How do I properly determine the source file's location and use that in the handler?
Edit
Here is the channel adapter that scans for files. I had to use .setUseWatchService(true)
to achieve recursive scanning.
@Bean
@InboundChannelAdapter(channel = "sourceFileChannel", poller = @Poller(fixedRate = "5000", maxMessagesPerPoll = "-1"))
public MessageSource<File> sourceFiles() {
CompositeFileListFilter<File> filters = new CompositeFileListFilter<>();
filters.addFilter(new SimplePatternFileListFilter(sourceFilenamePattern));
filters.addFilter(persistentFilter());
FileReadingMessageSource source = new FileReadingMessageSource();
source.setAutoCreateDirectory(true);
source.setDirectory(new File(sourceDirectory));
source.setFilter(filters);
source.setUseWatchService(true);
return source;
}
UPDATE
Artem helped me understand my mistake.
I was able to achieve the desired result by using the SpelExpressionParser as Artem outlined.
The key piece being:
new SpelExpressionParser().parseExpression("payload.parent")
Where "payload.parent" resolves to the file parent path properly.
@Bean
@ServiceActivator(inputChannel = "processingFileChannel")
public MessageHandler copyFileForProcessingOutboundChannelAdapter() {
FileWritingMessageHandler adapter = new FileWritingMessageHandler(new SpelExpressionParser().parseExpression("payload.parent"));
adapter.setDeleteSourceFiles(false);
adapter.setAutoCreateDirectory(true);
adapter.setExpectReply(false);
adapter.setFileNameGenerator(processingFileNameGenerator());
return adapter;
}
@Bean
public DefaultFileNameGenerator processingFileNameGenerator() {
DefaultFileNameGenerator defaultFileNameGenerator = new DefaultFileNameGenerator();
defaultFileNameGenerator.setExpression("'p_' + payload.name");
return defaultFileNameGenerator;
}
Upvotes: 1
Views: 1480
Reputation: 121427
The 'payload.name' in the DefaultFileNameGenerator resolves properly, but 'payload.path' does not.
Well, I'm not sure what should be in your case, but for me that always returns the full, absolute path for source file, including the root directory to scan.
Since you have it there as a sourceDirectory
, how about to use it in your processingFileNameGenerator
to sever the root dir from the target path
to use?

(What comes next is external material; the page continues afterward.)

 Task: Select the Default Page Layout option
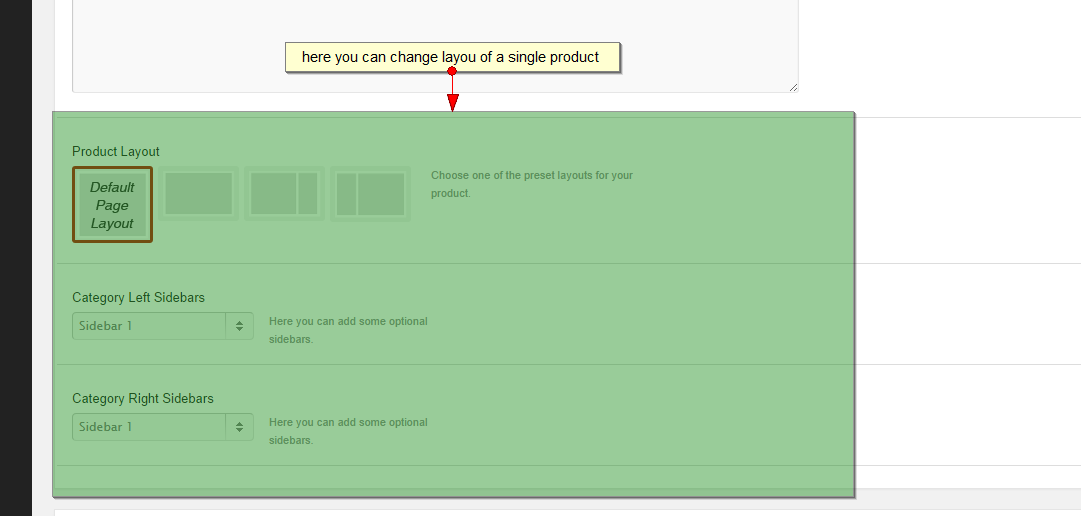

For example if my root dir is /root
and I get a file from the subdir /root/foo/my_file.txt
, I could do payload.path.replaceFirst('/root', '')
. So in the end I have just /foo/my_file.txt
.
At least that is what I'm going to do in that JIRA to populate FileHeaders.FILENAME
with the relative path from the provided directory
to scan.
UPDATE
Oh! I see. No, that isn't going to work that way. See FileWritingMessageHandler
ctors. The String
once accepts static target directory. Root for our case. The code like new LiteralExpression("payload.path")
isn't going to work a desired way, too. See LiteralExpression
JavaDocs. It is just an Expression
variant to always return the same static value. In your case it is payload.path
.
If you are really going to evaluate against an incoming Message
, you should use new SpeLexpressionParser().parseExpression("payload.path")
. But as I said before, it returns the absolute path for any file in the sub-directories.